Sunday, September 29, 2013

Seven Year Itch

Towards the end of October I will have been writing this blog for 7 years.  That's a long time isn't it?  I've been through an amazing journey and rediscovery of myself and I find myself today in a curious place because I'm at the crossroads of my life in many ways.  I've finally accepted what has gone on before.  I have no idea if I was still in denial or bargaining   Wherever I was and you can be in many places at the same time and you can go back through any of these.  This is the Kubler Ross Model  



Without doubt I've visited everyone of these steps or stages.  I really thought I had accepted it many years ago but I'm not sure if that is actually true.  I certainly was immobilised this year - a sort of Depression state that actually means you cannot do anything at all - you have nothing there.  And now I'm coming out the end of this 7 year journey.  I have learnt so much about myself and those around me, life, the universe and all that stuff.  Importantly I've got to a point where I don't feel as if I'm the victim anymore.  

I met someone recently who brought me a new and valuable perspective on life and treated me differently to the way I have ever been treated before.  They built me up, restored my confidence, questioned my preconceived ideas and the way I felt about myself.  Thank goodness they came along, then thank goodness I got introduced to 'A New Earth' by Eckhart Tolle which introduced some new ideas and concepts and once I read about what was going on here it was easy to change things around.

When we get to Post Embargo you will realise where we are in things and how much has changed.  It all sounds very cloak and dagger but it really isn't.  It's funny how people walk into your life and it's Karma sometimes - things happen for a reason and the right person at the right time and someone who finally "Got Me" for what and who I am - no preconceived ideas about what I should or shouldn't be.   This all happened as I was possibly at my lowest ebb in all the years post cancer diagnosis.

Today, I have an attitude to life that has changed completely, entirely and which I try very hard to maintain.  I do get the odd wobble but it's OK I can deal with it.  That's the thing now, I can deal with this, I can control anger and I can stop myself beating myself up about the past and what I could have or should have been, done, etc.  I can just be the best I can be and that's it.  I watched people this weekend and was just there.  I did have fun and a laugh and a joke - it's what I do - I'm a funny guy when I want to be and I can be quiet and attentive.  I can be a ego centred bore too I'm sure.  This weekend I tried to just hold that last character in check, it doesn't always work of course.  

I hope that the coming week will see me move things on with the business venture and also move me closer to dropping the embargo on some of my news.  I had a good weekend away and yet I am glad I am home but want to make things move on a bit now - I have to get myself organised and try and hit the Christmas Market for my web site - if the bank ever gets back to me that is :-)  
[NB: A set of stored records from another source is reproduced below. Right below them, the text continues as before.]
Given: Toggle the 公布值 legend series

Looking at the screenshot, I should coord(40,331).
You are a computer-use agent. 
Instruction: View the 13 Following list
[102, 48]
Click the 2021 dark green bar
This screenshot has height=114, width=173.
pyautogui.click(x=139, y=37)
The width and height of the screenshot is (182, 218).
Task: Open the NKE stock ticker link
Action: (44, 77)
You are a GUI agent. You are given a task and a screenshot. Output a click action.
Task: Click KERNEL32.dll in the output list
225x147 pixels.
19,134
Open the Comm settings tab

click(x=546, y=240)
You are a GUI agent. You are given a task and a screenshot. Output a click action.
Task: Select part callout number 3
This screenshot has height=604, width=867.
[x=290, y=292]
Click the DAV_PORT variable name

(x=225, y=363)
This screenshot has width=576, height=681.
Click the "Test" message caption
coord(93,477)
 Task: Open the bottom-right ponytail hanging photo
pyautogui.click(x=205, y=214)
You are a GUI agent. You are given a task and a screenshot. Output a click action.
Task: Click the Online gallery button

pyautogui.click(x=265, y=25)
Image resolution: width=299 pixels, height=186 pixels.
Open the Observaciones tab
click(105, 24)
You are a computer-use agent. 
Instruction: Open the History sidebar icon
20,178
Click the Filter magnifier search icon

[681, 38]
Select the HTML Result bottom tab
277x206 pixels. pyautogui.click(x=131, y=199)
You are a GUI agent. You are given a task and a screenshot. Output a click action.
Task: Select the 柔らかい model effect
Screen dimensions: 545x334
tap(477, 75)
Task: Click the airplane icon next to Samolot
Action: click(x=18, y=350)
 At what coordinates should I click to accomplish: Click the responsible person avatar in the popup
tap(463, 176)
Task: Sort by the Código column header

I really shouldn't look back on the last 7 years with anything other than to say - "well that happened" because it isn't relevant and doesn't help me move forward (apart from the experience of course).  I was told that I ought to write a book about it.  I feel I've written it already because it must cover everything you'd ever feel and go through?  Who knows, maybe I will write a book at some point in time, who knows what will transpire.

So 7 years on and the angst and the depression and the immobility dropped from my body like stepping out of an old wet overcoat.  I'm enjoying the freedom of being in the now although it doesn't always work you have to work at it a fair bit.  All I do know is that all that worrying and angst were so counterproductive and destructive to allowing me to move forward they held me in a grip of grey depression for all that time.  Now I'm just about to embark on a new journey and that will be fun and fulfilling no matter how I do.  But I'll do OK, I know I will, I'll enjoy doing it, it will be my privilege and pleasure to do the best that I can do and that's the best that anyone can do - do it with the right attitude and not a heavy heart - that's surely the way?